→ EXERCISE AIM: Please repeat the records word for word, starting at the line that contains "Check the second contact row checkbox" and ending with the last line of the records, both included. Leave the pictures out of your answer.
* * *
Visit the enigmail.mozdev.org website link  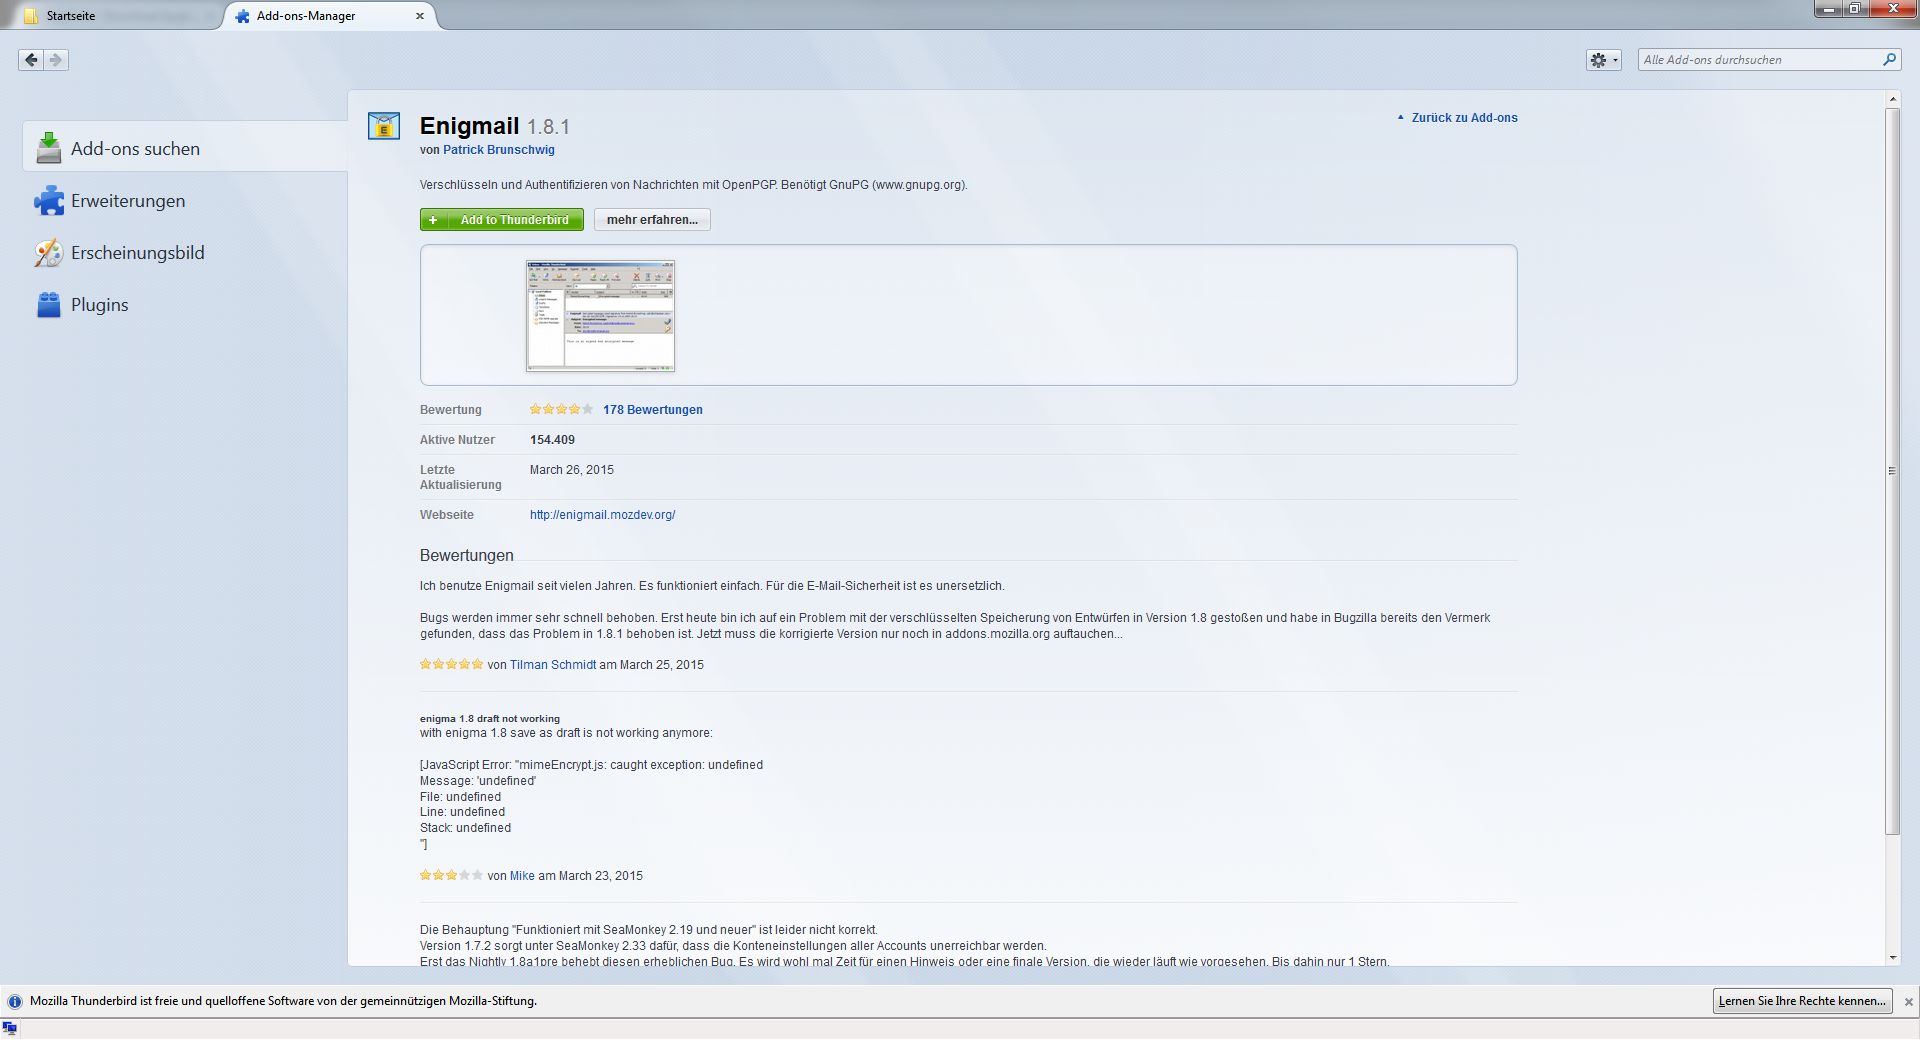(x=602, y=515)
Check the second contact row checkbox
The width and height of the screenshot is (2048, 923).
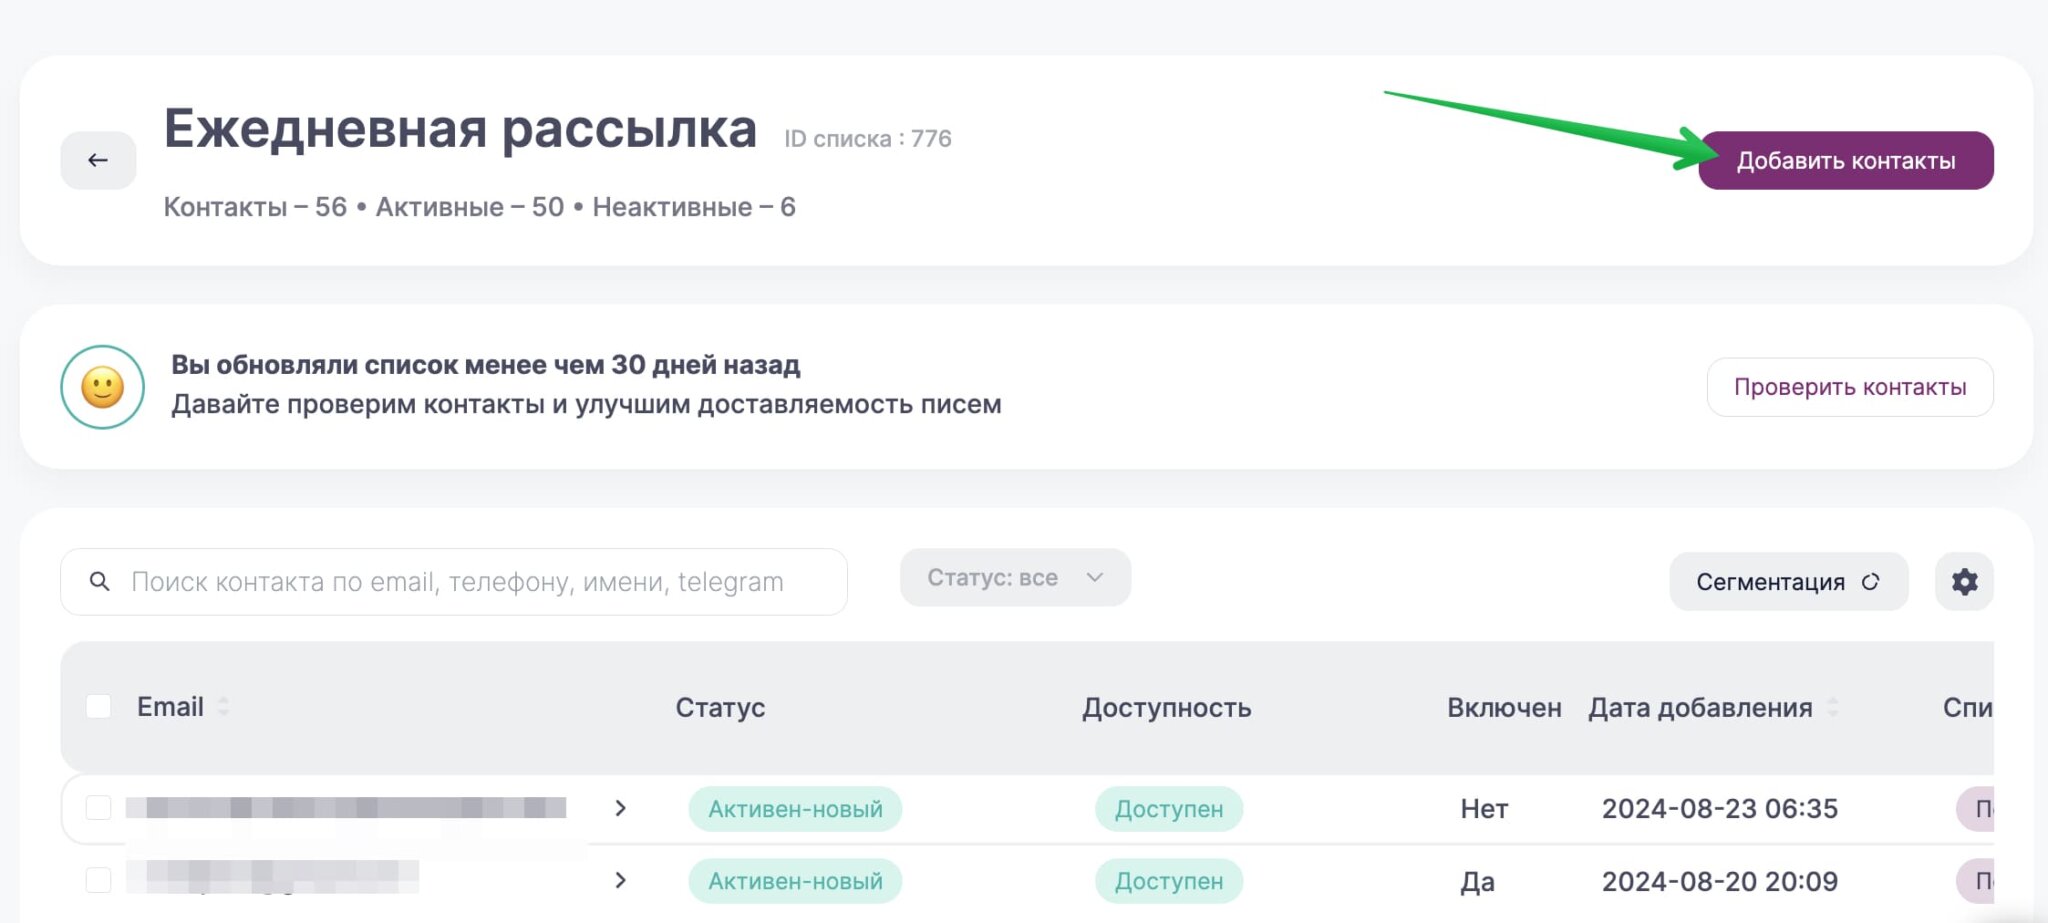pyautogui.click(x=99, y=880)
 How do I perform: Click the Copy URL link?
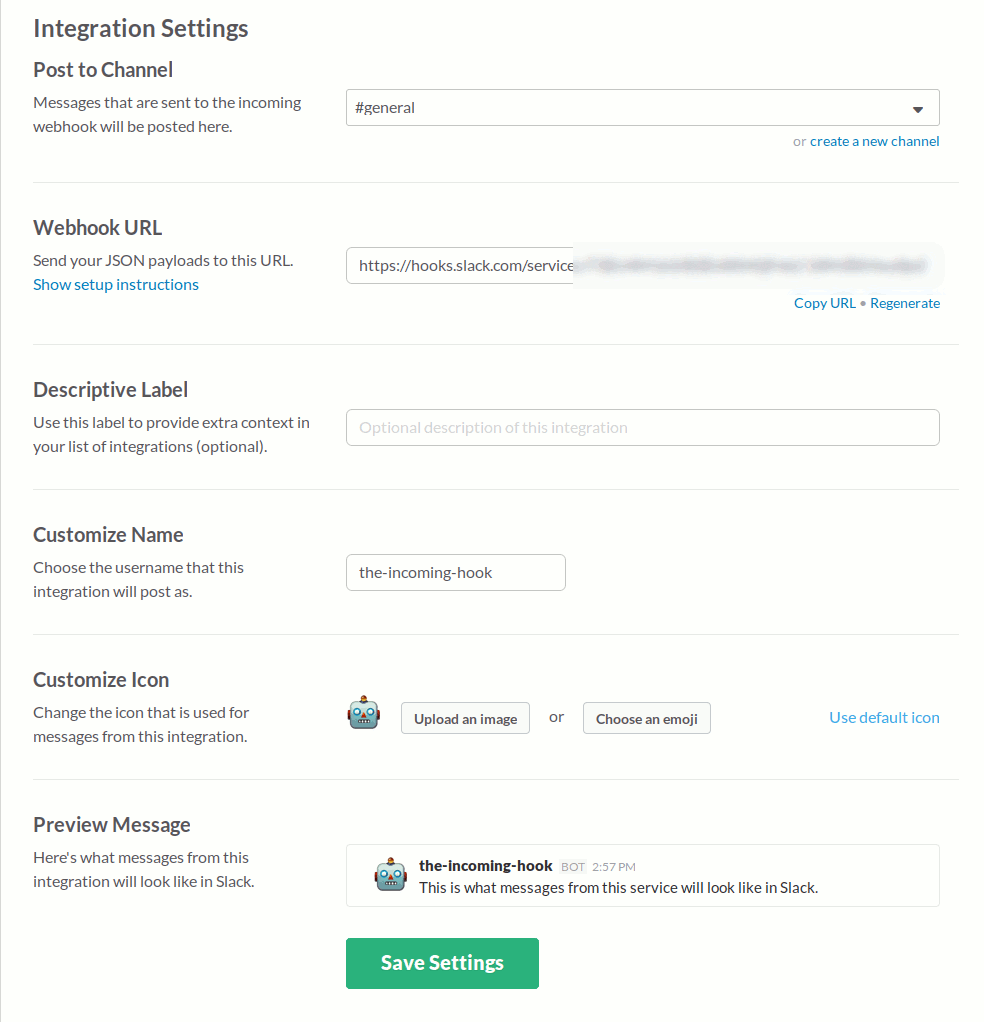824,302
* * *
→ SOLUTION TO THE PROBLEM:
Check the second contact row checkbox
The width and height of the screenshot is (2048, 923).
pyautogui.click(x=99, y=880)
 How do I perform: Click the Copy URL link?
824,302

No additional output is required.